What needs to be done.
Collect every line of the records below that contains the word "time".

▬▬▬

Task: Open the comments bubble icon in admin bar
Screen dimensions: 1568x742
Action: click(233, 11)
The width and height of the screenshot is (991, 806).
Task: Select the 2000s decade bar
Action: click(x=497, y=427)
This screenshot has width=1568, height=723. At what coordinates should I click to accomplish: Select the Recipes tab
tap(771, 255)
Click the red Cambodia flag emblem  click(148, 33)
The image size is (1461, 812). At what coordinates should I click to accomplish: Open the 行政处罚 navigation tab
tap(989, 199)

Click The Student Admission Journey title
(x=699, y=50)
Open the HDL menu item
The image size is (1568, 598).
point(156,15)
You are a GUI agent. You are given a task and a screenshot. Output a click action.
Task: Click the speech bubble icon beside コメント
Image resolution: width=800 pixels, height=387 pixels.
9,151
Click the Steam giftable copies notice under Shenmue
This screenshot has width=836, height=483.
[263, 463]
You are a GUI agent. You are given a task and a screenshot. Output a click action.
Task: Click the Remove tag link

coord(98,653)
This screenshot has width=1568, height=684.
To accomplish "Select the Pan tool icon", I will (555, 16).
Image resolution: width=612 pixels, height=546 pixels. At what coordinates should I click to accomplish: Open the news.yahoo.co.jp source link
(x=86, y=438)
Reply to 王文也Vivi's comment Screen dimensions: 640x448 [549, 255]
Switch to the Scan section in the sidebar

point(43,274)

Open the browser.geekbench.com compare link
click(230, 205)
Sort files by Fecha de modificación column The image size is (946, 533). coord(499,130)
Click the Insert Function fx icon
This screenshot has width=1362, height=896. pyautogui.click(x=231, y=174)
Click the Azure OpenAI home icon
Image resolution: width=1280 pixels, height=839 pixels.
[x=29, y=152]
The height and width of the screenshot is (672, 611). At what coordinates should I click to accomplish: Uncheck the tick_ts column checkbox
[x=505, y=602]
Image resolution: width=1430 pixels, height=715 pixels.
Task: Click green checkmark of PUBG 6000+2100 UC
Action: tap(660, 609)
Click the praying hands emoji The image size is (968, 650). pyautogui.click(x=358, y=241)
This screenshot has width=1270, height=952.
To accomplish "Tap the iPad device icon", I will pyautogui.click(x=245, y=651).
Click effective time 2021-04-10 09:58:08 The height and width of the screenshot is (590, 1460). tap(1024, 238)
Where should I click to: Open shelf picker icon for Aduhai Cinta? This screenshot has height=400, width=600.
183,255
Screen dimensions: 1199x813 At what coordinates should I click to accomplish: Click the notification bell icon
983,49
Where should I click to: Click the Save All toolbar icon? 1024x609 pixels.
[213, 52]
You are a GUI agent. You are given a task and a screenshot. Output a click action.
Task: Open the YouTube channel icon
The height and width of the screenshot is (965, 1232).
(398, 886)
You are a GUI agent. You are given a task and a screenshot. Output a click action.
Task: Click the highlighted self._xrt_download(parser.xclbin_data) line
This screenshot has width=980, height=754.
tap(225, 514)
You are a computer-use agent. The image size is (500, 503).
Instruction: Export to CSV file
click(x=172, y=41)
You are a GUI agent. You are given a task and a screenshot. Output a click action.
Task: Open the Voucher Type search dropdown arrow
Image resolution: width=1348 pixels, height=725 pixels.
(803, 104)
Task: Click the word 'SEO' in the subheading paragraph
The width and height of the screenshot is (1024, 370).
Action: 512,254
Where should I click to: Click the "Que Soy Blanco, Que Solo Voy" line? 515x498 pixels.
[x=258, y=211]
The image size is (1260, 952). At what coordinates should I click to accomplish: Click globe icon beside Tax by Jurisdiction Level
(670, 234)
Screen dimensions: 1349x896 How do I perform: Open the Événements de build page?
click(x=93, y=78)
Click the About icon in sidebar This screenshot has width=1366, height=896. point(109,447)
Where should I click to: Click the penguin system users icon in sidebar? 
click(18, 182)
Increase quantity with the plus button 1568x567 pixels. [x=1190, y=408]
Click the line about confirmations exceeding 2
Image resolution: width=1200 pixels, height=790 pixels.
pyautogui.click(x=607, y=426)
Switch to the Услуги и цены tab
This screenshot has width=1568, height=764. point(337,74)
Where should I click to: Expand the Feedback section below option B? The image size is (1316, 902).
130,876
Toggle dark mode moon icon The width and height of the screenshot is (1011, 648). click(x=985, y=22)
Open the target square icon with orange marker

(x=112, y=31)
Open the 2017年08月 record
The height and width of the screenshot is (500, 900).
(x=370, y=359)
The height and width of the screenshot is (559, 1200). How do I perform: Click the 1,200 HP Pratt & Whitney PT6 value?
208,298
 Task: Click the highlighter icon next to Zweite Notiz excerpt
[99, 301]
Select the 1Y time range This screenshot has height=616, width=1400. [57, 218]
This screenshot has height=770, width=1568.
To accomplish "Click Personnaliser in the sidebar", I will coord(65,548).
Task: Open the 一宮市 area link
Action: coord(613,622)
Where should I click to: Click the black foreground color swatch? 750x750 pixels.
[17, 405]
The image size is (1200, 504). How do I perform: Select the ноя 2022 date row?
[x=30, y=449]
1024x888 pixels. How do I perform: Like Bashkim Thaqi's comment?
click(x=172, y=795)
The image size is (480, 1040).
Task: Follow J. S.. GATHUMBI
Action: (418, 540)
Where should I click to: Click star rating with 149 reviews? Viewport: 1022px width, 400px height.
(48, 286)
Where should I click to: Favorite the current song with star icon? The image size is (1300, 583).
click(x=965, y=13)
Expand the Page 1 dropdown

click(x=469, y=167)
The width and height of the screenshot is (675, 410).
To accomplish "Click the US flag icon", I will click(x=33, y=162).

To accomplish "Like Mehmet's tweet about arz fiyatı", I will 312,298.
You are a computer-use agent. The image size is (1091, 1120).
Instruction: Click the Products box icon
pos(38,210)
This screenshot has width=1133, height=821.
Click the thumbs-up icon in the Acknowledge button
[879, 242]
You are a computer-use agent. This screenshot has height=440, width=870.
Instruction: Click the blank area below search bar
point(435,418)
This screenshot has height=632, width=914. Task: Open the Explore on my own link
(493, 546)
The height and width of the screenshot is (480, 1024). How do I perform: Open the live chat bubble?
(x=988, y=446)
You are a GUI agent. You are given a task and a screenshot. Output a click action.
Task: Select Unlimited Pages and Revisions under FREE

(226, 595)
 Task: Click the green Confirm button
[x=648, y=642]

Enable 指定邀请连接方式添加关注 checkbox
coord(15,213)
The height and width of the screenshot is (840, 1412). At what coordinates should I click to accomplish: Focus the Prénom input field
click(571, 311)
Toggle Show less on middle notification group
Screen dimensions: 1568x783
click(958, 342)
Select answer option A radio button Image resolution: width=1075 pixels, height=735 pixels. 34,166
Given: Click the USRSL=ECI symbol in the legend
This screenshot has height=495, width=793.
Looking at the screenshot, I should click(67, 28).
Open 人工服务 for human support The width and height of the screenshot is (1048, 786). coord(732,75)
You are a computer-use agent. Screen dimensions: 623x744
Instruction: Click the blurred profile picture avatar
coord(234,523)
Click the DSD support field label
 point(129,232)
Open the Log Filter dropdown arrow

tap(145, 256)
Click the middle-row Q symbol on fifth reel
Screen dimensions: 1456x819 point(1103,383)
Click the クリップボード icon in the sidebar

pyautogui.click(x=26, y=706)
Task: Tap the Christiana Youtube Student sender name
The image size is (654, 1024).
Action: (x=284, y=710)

▬▬▬

Task response.
Click effective time 2021-04-10 09:58:08 The height and width of the screenshot is (590, 1460). tap(1024, 238)
Select the 1Y time range This screenshot has height=616, width=1400. [57, 218]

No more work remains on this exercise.